__Activity list__
**a.** Transcribe the passage on ROI and ROAS models word for word, from "WALKING THROUGH THE FLOW" to "are comfortable with.".
**b.** Pick up the passage on ROI and ROAS models where it ends and carry it forward.

Think of ROI as the money multiplier metric for a successful business model. An ROI model shows how dollars invested get multiplied and returned to the business. It demonstrates how successful a business model is or is not as well as a potential investment.


ROAS VS. ROI

ROAS differs from ROI in that ROAS measures revenue and ROI takes into account attributable profit

from the investment. We say attributable because we are not to take into account sunk costs that

would be incurred whether or not the investment was made. ROAS is used to simplify the evaluation when more granular attributable costs are not available. We always want to make sure to exclude sunk costs.


FACTORING IN DIRECT COSTS FROM INVESTMENT TO ROI

One thing that is important to realize is that when trying to get to a profit number from an investment when computing ROI, we need to take into account only incremental costs actually incurred by the investment. Otherwise, we are allocating cost to something that is not actually driving that expense which will make the investment seem less profitable than it actually is. The key is costs actually incurred by servicing the incremental new customer, job, etc.


WALKING THROUGH THE FLOW OF THE MODEL WITH THE CLIENT

Once you are actually in the model with the client, you should have cells that can be changed once assumptions are verified with the client. The key here is walking through the model from top to bottom to show the flow and then checking in with the client that they are following the logic of every cell. Assumptions in blue cells can be changed along the way based upon client inputs. Ultimately, you are looking at a pro forma implementation of your solution and seeing if the return multiple meets their investment threshold. If so, then you can talk about testing a pilot based upon pro forma and adjusting the number of locations for the test pilot based upon what they are comfortable with.


In order to coauthor an ROI model, you are going to need data from the client regarding:

● Lead type

● Conversion % from that type of lead to a sale

● Average sale size

● Total campaign revenue

● Profit % on job/revenue

● Total campaign profit

● Cost per acquisition

● # of opportunities generated from opportunity (pilot)

● Unit cost of opportunity

● Total campaign cost

● Time frame of evaluation


The ROAS model allows you to build the business case for the solution with your client.

__Data section__
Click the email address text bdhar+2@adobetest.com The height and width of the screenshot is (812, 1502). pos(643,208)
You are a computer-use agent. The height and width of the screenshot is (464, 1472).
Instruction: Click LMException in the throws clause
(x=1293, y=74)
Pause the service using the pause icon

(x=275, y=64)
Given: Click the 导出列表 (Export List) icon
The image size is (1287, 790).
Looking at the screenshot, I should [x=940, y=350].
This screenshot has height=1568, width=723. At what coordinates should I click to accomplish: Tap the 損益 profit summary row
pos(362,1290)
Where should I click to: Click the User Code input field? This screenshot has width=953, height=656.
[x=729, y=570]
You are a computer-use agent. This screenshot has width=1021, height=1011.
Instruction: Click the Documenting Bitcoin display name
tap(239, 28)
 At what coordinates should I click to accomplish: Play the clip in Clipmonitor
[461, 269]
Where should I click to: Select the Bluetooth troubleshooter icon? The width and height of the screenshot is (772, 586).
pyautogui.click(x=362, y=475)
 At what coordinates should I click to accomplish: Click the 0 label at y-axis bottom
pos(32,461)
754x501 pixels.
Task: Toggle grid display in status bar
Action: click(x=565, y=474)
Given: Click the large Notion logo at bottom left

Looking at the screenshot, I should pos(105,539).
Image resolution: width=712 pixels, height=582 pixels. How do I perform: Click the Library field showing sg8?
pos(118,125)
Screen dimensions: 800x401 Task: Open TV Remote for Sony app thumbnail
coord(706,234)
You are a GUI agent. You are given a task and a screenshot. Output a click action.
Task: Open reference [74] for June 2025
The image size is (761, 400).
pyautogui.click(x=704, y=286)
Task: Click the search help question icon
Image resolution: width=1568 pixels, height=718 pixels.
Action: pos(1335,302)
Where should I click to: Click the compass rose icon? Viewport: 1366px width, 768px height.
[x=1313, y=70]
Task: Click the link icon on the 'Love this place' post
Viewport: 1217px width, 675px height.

__Responses__
**a.**
WALKING THROUGH THE FLOW OF THE MODEL WITH THE CLIENT

Once you are actually in the model with the client, you should have cells that can be changed once assumptions are verified with the client. The key here is walking through the model from top to bottom to show the flow and then checking in with the client that they are following the logic of every cell. Assumptions in blue cells can be changed along the way based upon client inputs. Ultimately, you are looking at a pro forma implementation of your solution and seeing if the return multiple meets their investment threshold. If so, then you can talk about testing a pilot based upon pro forma and adjusting the number of locations for the test pilot based upon what they are comfortable with.

**b.**
Return on Ad Spend (ROAS):

● ROAS is the amount of revenue the client earns for each dollar of advertising

● ROAS = total campaign revenue / total campaign cost, ex. 5:1 ROAS

● ROI = net profit / cost of investment x 100 = % ROI


COAUTHORING & PROVING OUT A ROAS:

Key question: Are you tracking conversion rates as it relates to type of lead? For projection purposes

Starting with existing listing performance in brand engagement:

I. Percent calls

II. Percent website clicks

III. Percent mapped direction

Conversion rate of calls or form fills to estimates?

Conversion rate of estimates to transactions?

Revenue per sale


Restaurant recurring customer waterfall:

● Lifetime value of a customer

● We see the ROAS in month 3 onward

Coauthoring a solution means coauthoring an ROAS model including choosing a KPI, it’s target level and method for attribution. From there you work to prove out the ROAS model from the pilot.

Michael Herlache MBA

Michael Herlache MBA is a Midmarket Account Executive at a leading publicly traded AdTech company. He lives in his home in Scottsdale, Arizona with his wife, Svitlana. Michael has an MBA in Finance from Texas A&M University and has a background in financial sales and more recently, technology sales.


Michael has closed over $1M in revenue in the local, franchise, and franchise full service (clearinghouse) role. From the local org, Michael was promoted to the multi-location org into the role of a midmarket AE. In his first two quarters in the midmarket role he was 75% and the 120% of quota even during the COVID pandemic and is pacing for 105% of quota in Q4. He has gone through month long MM/Enterprise training in the multi-location org designed to teach the Enterprise sales process & product.


Michael has completed Enterprise Sales School with Pavilion as taught by the software sales leader in the field, Ian Koniak.